Below are the entries. Transcribe exactly the lines from the one with "How do I perform: Click" through the one with "Task: Click the Upload button", ends included, and leave out all others.

▸ Records for processing
((
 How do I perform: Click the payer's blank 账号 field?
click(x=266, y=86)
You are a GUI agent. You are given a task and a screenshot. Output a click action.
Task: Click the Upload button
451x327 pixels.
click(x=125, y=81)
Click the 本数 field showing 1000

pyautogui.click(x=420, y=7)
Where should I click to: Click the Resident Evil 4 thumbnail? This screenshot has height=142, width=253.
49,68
))
((
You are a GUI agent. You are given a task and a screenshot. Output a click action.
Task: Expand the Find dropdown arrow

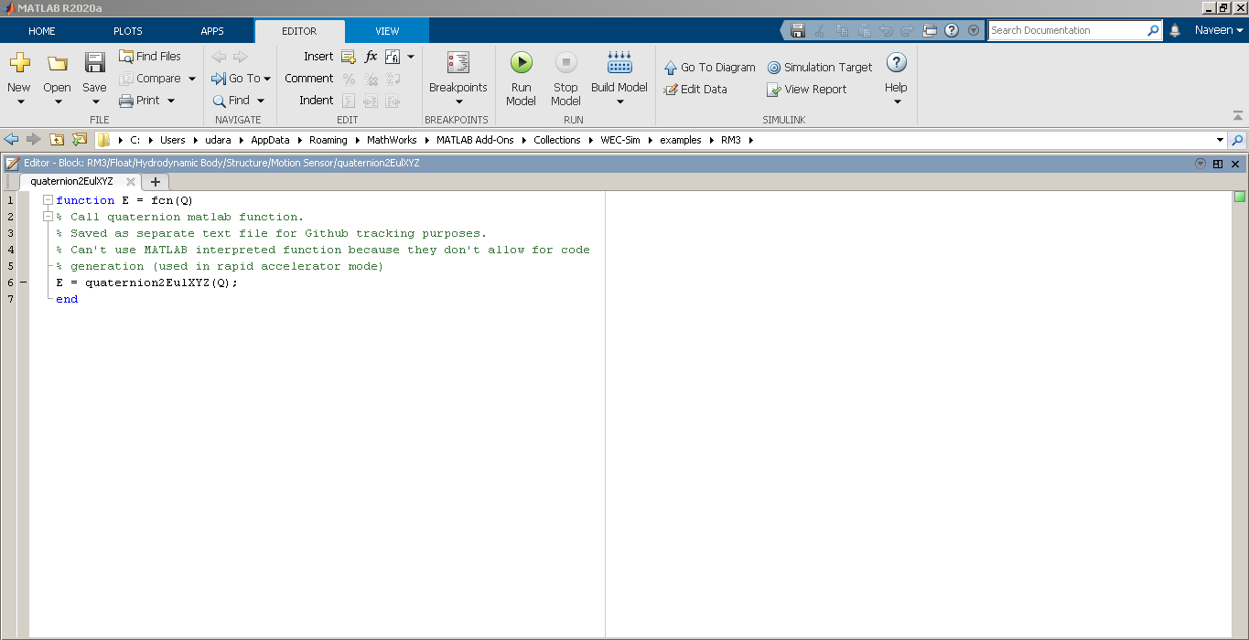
))
▸ Task result
 How do I perform: Click the payer's blank 账号 field?
click(x=266, y=86)
You are a GUI agent. You are given a task and a screenshot. Output a click action.
Task: Click the Upload button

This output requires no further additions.